Katharina Schulze

Fraktionsvorsitzende

Pressekonferenz zum CSU-Vermummungsverbot

Keine Kriminalisierung von Eisbären-Kostümen bei Demos

20. Juli 2015 in Aktuelles, Innenpolitik | Keine Kommentare

Fürchten um die Existenz des Demo-Eisbären- Armin Bohnert (PolizeiGrün e.V), Kathrina Schulze und Eva Lettenbauer (Grüne Jugend)

Fürchten um die Existenz des Demo-Eisbären – grüner Polizist Armin Bohnert, Katharina Schulze und Eva Lettenbauer (Grüne Jugend)

Bei einer Demo im Eisbärenkostüm gegen die Klimakrise, als Henne verkleidet gegen Massentierhaltung – das wird demnächst nicht mehr als Ordnungswidrigkeit, sondern als Straftat behandelt. Die CSU will das Vermummungsverbot in Bayern wieder verschärfen. Wir protestieren!

CSU belebt das Vermummungsverbot bei Demos wieder

Einige Abgeordnete der CSU haben vor kurzem einen Gesetzentwurf zur Verschärfung des Bayerischen Versammlungsgesetzes eingebracht. Die Vermummung, also das Bedecken des Gesichts während einer Demo, soll darin künftig nicht mehr als Ordnungswidrigkeit, sondern als Straftat eingestuft werden. Auch wenn jemand Schals oder Kostüme dabei hat, die man zur Vermummung benutzen könnte, fällt das unter das Vermummungsverbot.

Gegen Vermummungsverbot: Katharina Schulze

Gegen Vermummungsverbot: Katharina Schulze

Für die Einsatzkräfte vor Ort hätte dies zur Folge, dass sie bei möglichen Verstößen zwingend einschreiten müssten und ihre bisherige Handlungsfreiheit unter Einschätzung der Gesamtlage entfiele. Zudem ist ungeklärt, wie mit phantasievollen Demo-Kostümen verfahren wird: Werden Legehennen-Kostüme bei Demonstrationen gegen die Käfighaltung künftig kriminalisiert?

Der Gesetzentwurf einiger CSU-Abgeordneten ignoriert die Situation in Bayern. Gerade durch die niedrigere Einstufung von Verstößen gegen das so genannte Vermummungsverbot als Ordnungswidrigkeit konnten in den letzten Jahren in Bayern Probleme bei vielen Demonstrationen einfacher gelöst werden als früher. Es kam auch seltener zu Gerichtsverfahren.
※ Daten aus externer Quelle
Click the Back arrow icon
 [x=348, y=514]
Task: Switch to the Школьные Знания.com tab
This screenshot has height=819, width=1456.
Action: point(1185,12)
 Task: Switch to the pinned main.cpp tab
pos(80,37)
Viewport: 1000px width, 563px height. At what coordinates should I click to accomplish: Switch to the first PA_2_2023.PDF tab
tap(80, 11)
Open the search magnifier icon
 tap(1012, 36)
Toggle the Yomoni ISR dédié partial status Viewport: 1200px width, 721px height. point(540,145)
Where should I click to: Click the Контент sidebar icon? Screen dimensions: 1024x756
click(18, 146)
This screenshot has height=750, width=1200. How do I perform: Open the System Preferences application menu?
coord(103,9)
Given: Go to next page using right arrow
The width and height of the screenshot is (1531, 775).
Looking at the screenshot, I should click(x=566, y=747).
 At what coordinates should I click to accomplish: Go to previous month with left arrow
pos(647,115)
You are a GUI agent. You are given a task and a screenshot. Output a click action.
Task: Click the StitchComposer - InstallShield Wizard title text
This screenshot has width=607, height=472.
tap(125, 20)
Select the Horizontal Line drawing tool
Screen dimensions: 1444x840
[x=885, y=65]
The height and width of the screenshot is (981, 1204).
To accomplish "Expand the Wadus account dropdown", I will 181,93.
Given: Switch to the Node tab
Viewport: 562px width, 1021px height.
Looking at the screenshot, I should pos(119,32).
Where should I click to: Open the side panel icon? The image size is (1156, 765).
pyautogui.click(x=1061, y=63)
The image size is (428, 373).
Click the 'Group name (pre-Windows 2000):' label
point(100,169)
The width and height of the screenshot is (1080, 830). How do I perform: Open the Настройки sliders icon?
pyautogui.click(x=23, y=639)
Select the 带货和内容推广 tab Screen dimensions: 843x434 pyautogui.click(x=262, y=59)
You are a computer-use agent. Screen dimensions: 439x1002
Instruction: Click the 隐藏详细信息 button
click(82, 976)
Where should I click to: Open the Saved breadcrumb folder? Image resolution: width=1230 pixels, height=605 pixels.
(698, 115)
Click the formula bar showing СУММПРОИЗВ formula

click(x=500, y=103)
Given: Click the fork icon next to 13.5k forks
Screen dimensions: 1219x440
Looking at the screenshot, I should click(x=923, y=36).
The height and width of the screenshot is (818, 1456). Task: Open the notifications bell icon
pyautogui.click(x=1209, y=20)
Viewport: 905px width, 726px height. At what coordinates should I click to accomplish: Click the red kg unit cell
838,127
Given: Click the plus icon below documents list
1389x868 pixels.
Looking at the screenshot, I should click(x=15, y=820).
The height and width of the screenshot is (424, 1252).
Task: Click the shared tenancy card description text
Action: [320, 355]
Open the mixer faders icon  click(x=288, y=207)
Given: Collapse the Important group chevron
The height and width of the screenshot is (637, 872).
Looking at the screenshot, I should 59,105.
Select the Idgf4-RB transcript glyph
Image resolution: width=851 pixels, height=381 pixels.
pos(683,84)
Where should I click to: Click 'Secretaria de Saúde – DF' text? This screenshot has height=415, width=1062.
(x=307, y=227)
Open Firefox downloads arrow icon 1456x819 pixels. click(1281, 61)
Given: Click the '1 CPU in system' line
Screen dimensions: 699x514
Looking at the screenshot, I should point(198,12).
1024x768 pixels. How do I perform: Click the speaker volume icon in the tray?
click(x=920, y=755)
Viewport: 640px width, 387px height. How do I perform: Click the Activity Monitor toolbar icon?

Ein einfaches, freiheitliches und gut verständliches Versammlungsgesetz und eine deeskalierende und flexibel agierende Polizei. Das sind für uns die Bausteine einer lebendigen Demokratie.

Seit 2009 existiert die Lockerung des Vermummungsverbots

Die Bundesländer dürfen seit 2006 selbst über ihr Versammlungsrecht entscheiden. Die damalige CSU-Staatsregierung hatte darum 2008 ein Versammlungsverhinderungsgesetz eingebracht. Dieses wurde von uns Grünen in einem breiten Bündnis mit vielen anderen Organisationen scharf bekämpft und konnte durch viele Proteste und eine Klage vor dem Bundesverfassungsgericht wesentlich entschärft werden. 2009 hat die CSU/FDP-Koalition eine abgeschwächte Fassung des Bayerischen Versammlungsgesetzes beschlossen. Seitdem wird die Vermummung bei Demos als Ordnungswidrigkeit behandelt.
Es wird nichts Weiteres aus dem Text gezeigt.